[Extract start]

Some Logic and History of Hypothesis Testing

The foundations of statistics are controversial, as foundations usually are. The main controversy is between so-called Bayesian methods, or rather neo-Bayesian, on the one hand and the non-Bayesian, or ‘orthodox’, or sampling-theory methods on the other.1 The most essential distinction between these two methods is that the use of Bayesian methods is based on the assumption that you should try to make your subjective or personal probabilities more objective, whereas anti-Bayesians act as if they wished to sweep their subjective probabilities under the carpet. (See, for example, Good (1976).) Most anti-Bayesians will agree, if asked, that they use judgment when they apply statistical methods, and that these judgments must make use of intensities of conviction,2 but that they would prefer not to introduce numerical intensities of conviction into their formal and documented reports. They regard it as politically desirable to give their reports an air of objectivity and they therefore usually suppress some of the background judgments in each of their applications of statistical methods, where these judgments would be regarded as of potential importance by the Bayesian. Nevertheless, the anti-Bayesian will often be saved by his own common sense, if he has any. To clarify what I have just asserted, I shall give some examples in the present article.

[Extract end]

§ Task statement: In the extract on hypothesis testing, what do anti-Bayesians regard as politically desirable for their reports? None of the data is needed for this.

[Source excerpt start]

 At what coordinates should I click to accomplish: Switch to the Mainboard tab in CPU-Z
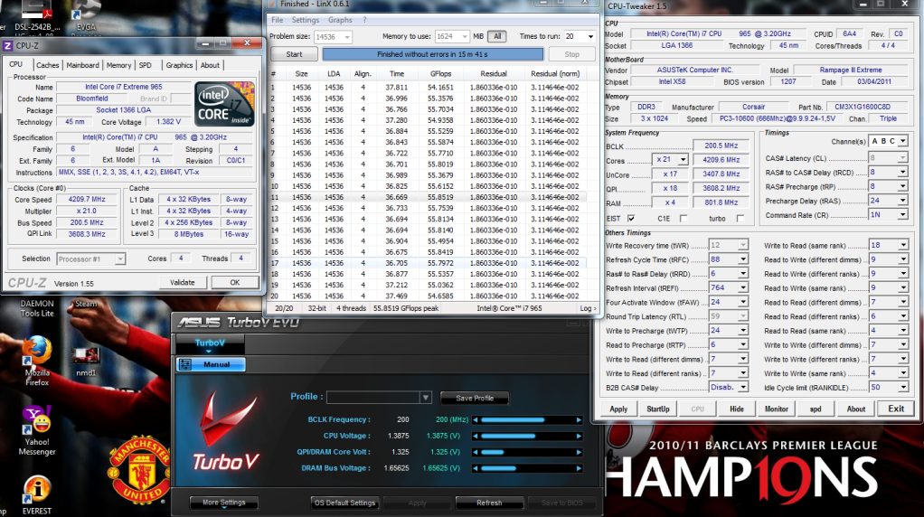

[Source excerpt end]

§ Solution below: Giving their reports an air of objectivity.